* [Task goal] Whatever the records say, repeat them exactly as given.

* [Items from a data source]

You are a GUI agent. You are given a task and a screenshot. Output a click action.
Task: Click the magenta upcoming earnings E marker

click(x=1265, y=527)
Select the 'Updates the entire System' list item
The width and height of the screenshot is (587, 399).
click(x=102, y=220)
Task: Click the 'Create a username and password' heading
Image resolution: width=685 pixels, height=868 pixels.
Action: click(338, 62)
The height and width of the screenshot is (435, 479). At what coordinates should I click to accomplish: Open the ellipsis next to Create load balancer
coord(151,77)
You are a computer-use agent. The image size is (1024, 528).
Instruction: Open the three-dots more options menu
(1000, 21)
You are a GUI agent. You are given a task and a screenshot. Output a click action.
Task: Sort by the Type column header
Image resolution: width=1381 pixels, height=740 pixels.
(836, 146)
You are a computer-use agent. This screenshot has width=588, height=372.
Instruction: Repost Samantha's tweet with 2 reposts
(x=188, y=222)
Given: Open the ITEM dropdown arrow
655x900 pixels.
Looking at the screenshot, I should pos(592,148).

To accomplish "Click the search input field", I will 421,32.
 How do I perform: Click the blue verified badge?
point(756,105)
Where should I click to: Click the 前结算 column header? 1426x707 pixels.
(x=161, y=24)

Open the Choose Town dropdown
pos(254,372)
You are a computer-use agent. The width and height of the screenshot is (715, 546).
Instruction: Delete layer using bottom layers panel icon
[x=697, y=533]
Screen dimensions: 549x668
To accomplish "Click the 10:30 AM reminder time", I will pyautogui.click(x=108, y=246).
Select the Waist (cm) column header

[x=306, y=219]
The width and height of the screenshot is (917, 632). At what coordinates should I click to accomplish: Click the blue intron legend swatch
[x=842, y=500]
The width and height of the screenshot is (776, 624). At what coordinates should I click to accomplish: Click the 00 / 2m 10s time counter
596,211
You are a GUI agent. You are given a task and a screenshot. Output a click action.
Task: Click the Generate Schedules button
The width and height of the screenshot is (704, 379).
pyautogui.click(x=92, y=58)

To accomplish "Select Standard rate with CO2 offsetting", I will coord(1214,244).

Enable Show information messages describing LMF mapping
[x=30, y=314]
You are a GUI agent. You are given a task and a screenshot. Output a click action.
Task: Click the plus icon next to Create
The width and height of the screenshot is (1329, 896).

* [Finished exercise]
You are a GUI agent. You are given a task and a screenshot. Output a click action.
Task: Click the magenta upcoming earnings E marker

click(x=1265, y=527)
Select the 'Updates the entire System' list item
The width and height of the screenshot is (587, 399).
click(x=102, y=220)
Task: Click the 'Create a username and password' heading
Image resolution: width=685 pixels, height=868 pixels.
Action: click(338, 62)
The height and width of the screenshot is (435, 479). At what coordinates should I click to accomplish: Open the ellipsis next to Create load balancer
coord(151,77)
You are a computer-use agent. The image size is (1024, 528).
Instruction: Open the three-dots more options menu
(1000, 21)
You are a GUI agent. You are given a task and a screenshot. Output a click action.
Task: Sort by the Type column header
Image resolution: width=1381 pixels, height=740 pixels.
(836, 146)
You are a computer-use agent. This screenshot has width=588, height=372.
Instruction: Repost Samantha's tweet with 2 reposts
(x=188, y=222)
Given: Open the ITEM dropdown arrow
655x900 pixels.
Looking at the screenshot, I should pos(592,148).

To accomplish "Click the search input field", I will 421,32.
 How do I perform: Click the blue verified badge?
point(756,105)
Where should I click to: Click the 前结算 column header? 1426x707 pixels.
(x=161, y=24)

Open the Choose Town dropdown
pos(254,372)
You are a computer-use agent. The width and height of the screenshot is (715, 546).
Instruction: Delete layer using bottom layers panel icon
[x=697, y=533]
Screen dimensions: 549x668
To accomplish "Click the 10:30 AM reminder time", I will pyautogui.click(x=108, y=246).
Select the Waist (cm) column header

[x=306, y=219]
The width and height of the screenshot is (917, 632). At what coordinates should I click to accomplish: Click the blue intron legend swatch
[x=842, y=500]
The width and height of the screenshot is (776, 624). At what coordinates should I click to accomplish: Click the 00 / 2m 10s time counter
596,211
You are a GUI agent. You are given a task and a screenshot. Output a click action.
Task: Click the Generate Schedules button
The width and height of the screenshot is (704, 379).
pyautogui.click(x=92, y=58)

To accomplish "Select Standard rate with CO2 offsetting", I will coord(1214,244).

Enable Show information messages describing LMF mapping
[x=30, y=314]
You are a GUI agent. You are given a task and a screenshot. Output a click action.
Task: Click the plus icon next to Create
The width and height of the screenshot is (1329, 896).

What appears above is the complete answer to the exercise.